From spin-off to company - transferring from research to praxis
Slow loading times can prove an annoying, costly headache for both user and operator. However, the impact can be far worse in a crisis when websites cannot cope with a sudden rise in user numbers and crash as a result. That was the case for the Investitionsbank Berlin-Brandenburg (IBB) when its application form for funding went online in March. The servers were unable to cope with the masses and simply crashed.
From spin-off to company
The Hamburg-based Baqend start-up makes websites faster and safer. The company's "Speed-Kit" is a cloud-based technology solution and accelerates websites by an average of 50 to 300 per cent. "The optimization of a critical website infrastructure is extremely important," said Alois Krtil, a representative of the Innovations Kontakt Stelle Hamburg (IKS) which acts as an interface between science and business. The company has already assisted Baqend, a spin-off of at the Faculty of Computer Science at the University of Hamburg, on its way from research to start-up. "Baqend is a good example of successful knowledge transfer. The deep understanding of technology thanks to many years of research is having a significant impact amid corona," Krtil stressed.
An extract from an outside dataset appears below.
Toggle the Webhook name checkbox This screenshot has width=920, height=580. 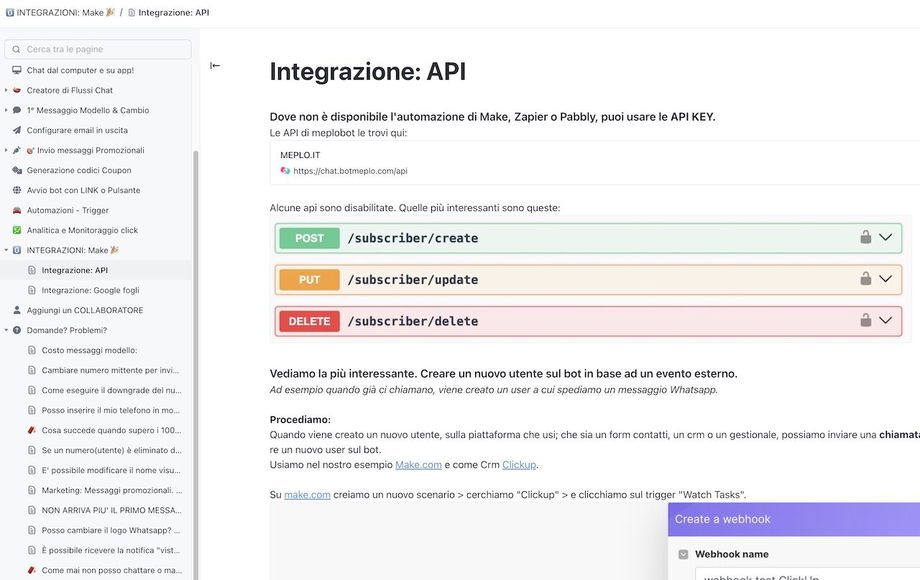point(683,554)
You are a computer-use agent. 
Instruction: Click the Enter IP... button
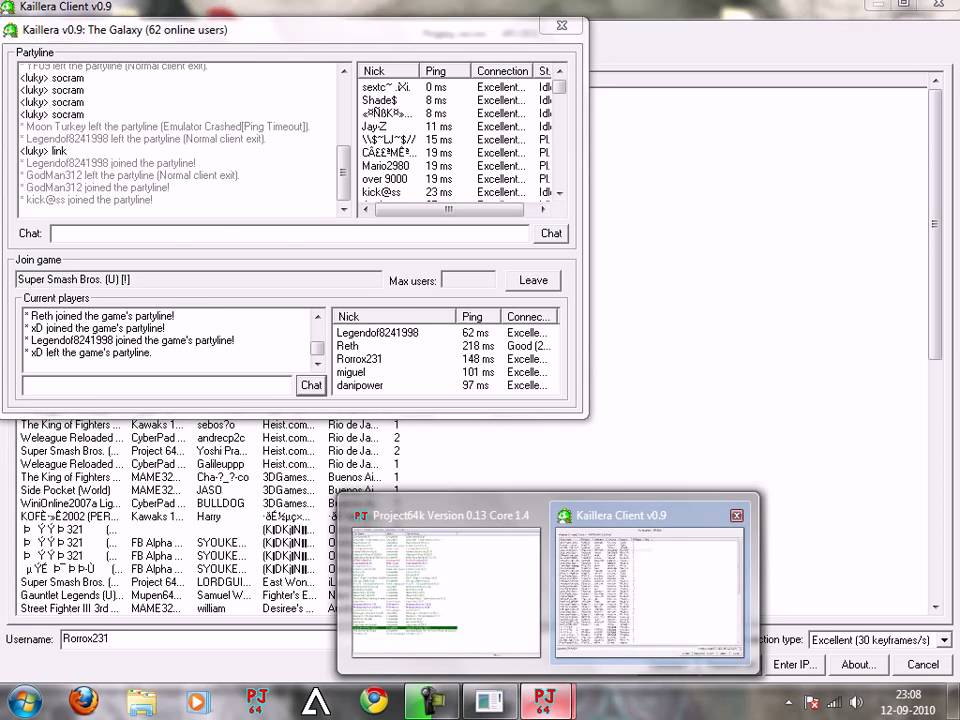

Driving innovation across industries
IKS has already backed over 600 projects including several in a technological environment, as well as in business management, design and marketing. "We have set out to drive innovations and bring together companies of all sizes and sectors including start-ups and scientific institutions," said Katharina Keienburg, Knowledge and Technology Consultant at IKS. Science is constantly producing fresh knowledge, but which often goes unused. "We would like to raise awareness of its value," she stressed. Everyone benefits from the projects. "The economy benefits from scientific knowledge and science gains practical know-how and new approaches to further research issues."
Supporting and initiating projects
Apart from its function as a contact point for companies and scientific institutions seeking concrete partners, IKS is an initiator of projects as well. "We have almost ten years of experience and are well able to assess the potential of trends and developments and bring together suitable players for promising innovations," said Keienburg. Once the right partners have come together, IKS also helps with market entry. "We see ourselves to a certain extent as a guide through the jungle of Hamburg's innovation ecosystem," Keienburg said. "Of course, we cannot provide legal advice, but we do know what funding programmes and support offers are available and which partners can offer the best advice."
Diverse means of funding
Baqend has also benefited from the support infrastructure for start-ups. Dr. Felix Gessert, CEO and co-founder of Baqend, developed the caching algorithms on which the "Speed-Kit" is based as part of his Ph.D. at the University of Hamburg. An "Exist" grant for start-ups through Hamburg's InnoRampUp programme helped him set up the company and switch from research to business thereby transferring knowledge to a business field.
The Innovations Kontakt Stelle Hamburg (IKS) is backed by commerce and science across Hamburg in close co-operation with ministries as part of the so-called "InnovationsAllianz". The service, implemented by the Chamber of Commerce and Hamburg Innovation GmbH, is free of charge for companies and scientific institutions.